PT Samator Indo Gas Tbk resmi mengoperasikan perluasan fasilitas stasiun pengisian (filling station) gas industri berbasis digital di Batam, Kepulauan Riau. Langkah ekspansi strategis ini diambil guna merespons pesatnya pertumbuhan sektor manufaktur serta iklim investasi yang terus bergairah di kawasan bebas tersebut.

Fasilitas baru ini dirancang untuk menyuplai berbagai jenis gas industri, termasuk oksigen, nitrogen, argon, karbon dioksida, hingga produk mutakhir seperti hidrogen dan specialty gas. Integrasi teknologi digital pada stasiun pengisian ini diharapkan mampu meningkatkan kapasitas distribusi secara presisi, cepat, dan aman demi menyokong operasional berbagai sektor strategis, mulai dari perkapalan hingga industri teknologi tinggi.

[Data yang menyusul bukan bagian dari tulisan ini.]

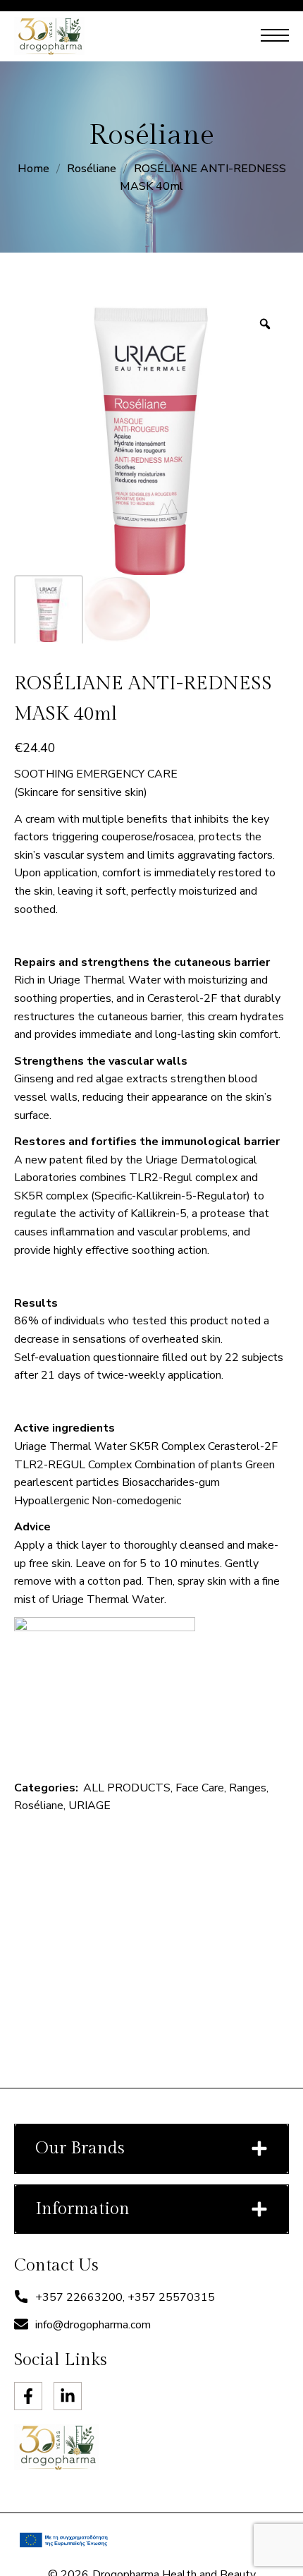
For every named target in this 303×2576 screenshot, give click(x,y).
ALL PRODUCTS (127, 1788)
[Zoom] (265, 324)
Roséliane (91, 168)
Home (33, 168)
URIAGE (89, 1805)
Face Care (199, 1788)
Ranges (247, 1788)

Direktur Utama Samator, Rachmat Harsono, menjelaskan bahwa peningkatan kapasitas ini didorong oleh lonjakan permintaan gas industri di Batam yang mencapai 20 hingga 30 persen dibanding tahun lalu. Penerapan sistem otomatisasi pada fasilitas terbaru ini memungkinkan pemantauan parameter operasional secara real-time guna memastikan standar kualitas dan keamanan tertinggi bagi konsumen.

Ekspansi ini turut mendapat apresiasi dari Badan Pengusahaan (BP) Batam. Deputi Bidang Investasi dan Pengusahaan BP Batam, Fary Djemy Francis, menekankan bahwa kepastian pasokan gas industri merupakan elemen krusial untuk menjaga kepercayaan investor dan mempertahankan posisi Batam sebagai salah satu motor pertumbuhan ekonomi nasional.